Cristian Marussi cristian.marussi at arm.com
Thu May 5 07:21:53 PDT 2022


On Thu, May 05, 2022 at 11:47:41AM +0100, Cristian Marussi wrote:
> On Thu, May 05, 2022 at 11:40:09AM +0200, Etienne Carriere wrote:
> > Hello Nicolas, Cristian,
> > 
> > On Thu, 5 May 2022 at 10:03, Cristian Marussi <cristian.marussi at arm.com> wrote:
> > >
> > > On Wed, May 04, 2022 at 07:51:45PM +0200, Nicolas Frattaroli wrote:
> > > > On Mittwoch, 4. Mai 2022 15:21:30 CEST Sudeep Holla wrote:
> > > > > + Cristian
> > >
> > > +Etieenne
> > >
> > > Hi Nicolas,
> > >
> 
> Hi Etienne,
> 
> [snip]
> 
> > > Having a quick look at TF-A SCMI code in charge of this message (at least in
> > > the upstream):
> > >
> > > https://git.trustedfirmware.org/TF-A/trusted-firmware-a.git/tree/drivers/scmi-msg/base.c#n136
> > >
> > > it seems to me that the bug lies in the fact that the BASE_DISCOVER_PROTOCOLS
> > > response message built by the function above is not properly sized: the trailing
> > > message payload carrying the list of protocols (after returned_protos field) returns
> > > always a fixed arbitrarily sized payload, possibly zeroed if fewer protocols are
> > > carried.
> > >
> > > IOW, even though the answer in this case carries 3 items/protocols, the payload
> > > is anyway 8 bytes (with the last 5 bytes zeroed), while by the spec it should have
> > > been just 4 bytes.
> > >
> > > (in fact testing the kernel fix on a JUNO with last SCP fw release did NOT expose
> > > any issue...)
> > >
> > > I think a fix FW side could be something along these lines (UNTESTED NOR
> > > BUILT ! ... I Cc'ed Etienne that seems the author of this bit)
> > >
> > > This basically mirrors the same checks introduced in kernel...if someone
> > > is fancy/able to test it....
> > 
> > Indeed the firmware implementation is wrong in TF-A.

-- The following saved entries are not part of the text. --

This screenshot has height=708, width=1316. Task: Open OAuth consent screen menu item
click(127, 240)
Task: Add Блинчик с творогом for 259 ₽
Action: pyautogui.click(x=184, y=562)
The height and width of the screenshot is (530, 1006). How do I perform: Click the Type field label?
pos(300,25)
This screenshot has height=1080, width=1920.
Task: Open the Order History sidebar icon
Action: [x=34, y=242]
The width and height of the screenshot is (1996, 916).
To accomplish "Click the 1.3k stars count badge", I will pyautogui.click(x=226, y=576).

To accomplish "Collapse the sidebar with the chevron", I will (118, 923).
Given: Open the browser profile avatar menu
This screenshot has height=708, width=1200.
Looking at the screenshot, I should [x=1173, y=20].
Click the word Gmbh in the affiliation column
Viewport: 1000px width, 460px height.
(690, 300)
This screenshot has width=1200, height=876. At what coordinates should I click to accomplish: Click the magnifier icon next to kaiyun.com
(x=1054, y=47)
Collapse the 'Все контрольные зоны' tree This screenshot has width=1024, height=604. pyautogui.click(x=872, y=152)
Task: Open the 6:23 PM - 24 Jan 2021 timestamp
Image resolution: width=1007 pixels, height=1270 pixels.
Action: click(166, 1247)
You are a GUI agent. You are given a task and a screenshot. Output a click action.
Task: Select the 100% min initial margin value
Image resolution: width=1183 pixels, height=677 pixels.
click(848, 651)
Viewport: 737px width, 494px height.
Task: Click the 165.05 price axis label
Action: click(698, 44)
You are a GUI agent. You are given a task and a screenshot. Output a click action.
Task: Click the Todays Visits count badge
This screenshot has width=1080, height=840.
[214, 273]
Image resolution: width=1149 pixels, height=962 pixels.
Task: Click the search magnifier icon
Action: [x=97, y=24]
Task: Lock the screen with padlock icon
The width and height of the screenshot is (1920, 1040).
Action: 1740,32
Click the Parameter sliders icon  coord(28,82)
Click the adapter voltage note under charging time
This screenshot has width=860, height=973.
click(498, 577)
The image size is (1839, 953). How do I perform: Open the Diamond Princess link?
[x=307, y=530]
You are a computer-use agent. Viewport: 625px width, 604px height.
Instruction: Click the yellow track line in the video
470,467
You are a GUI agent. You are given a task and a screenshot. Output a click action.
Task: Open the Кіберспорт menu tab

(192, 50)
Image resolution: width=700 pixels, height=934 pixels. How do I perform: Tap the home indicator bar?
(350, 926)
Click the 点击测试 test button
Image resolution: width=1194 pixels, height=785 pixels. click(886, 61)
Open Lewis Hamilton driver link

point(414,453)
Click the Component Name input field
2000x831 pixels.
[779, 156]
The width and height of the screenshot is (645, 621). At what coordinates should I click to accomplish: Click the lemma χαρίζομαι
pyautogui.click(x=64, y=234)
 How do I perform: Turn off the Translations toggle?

> > And also in OP-TEE by the way:
> > https://github.com/OP-TEE/optee_os/blob/3.17.0/core/drivers/scmi-msg/base.c#L163-L166
> > 
> > @Nicoals, do you want to send a patch to TF-A, or do you want me to do it?
> > 
> > I can fix the optee_os implementation. I'll tell you when I'll have
> > created a P-R.
> > The fix is the same for TF-A and OP-TEE.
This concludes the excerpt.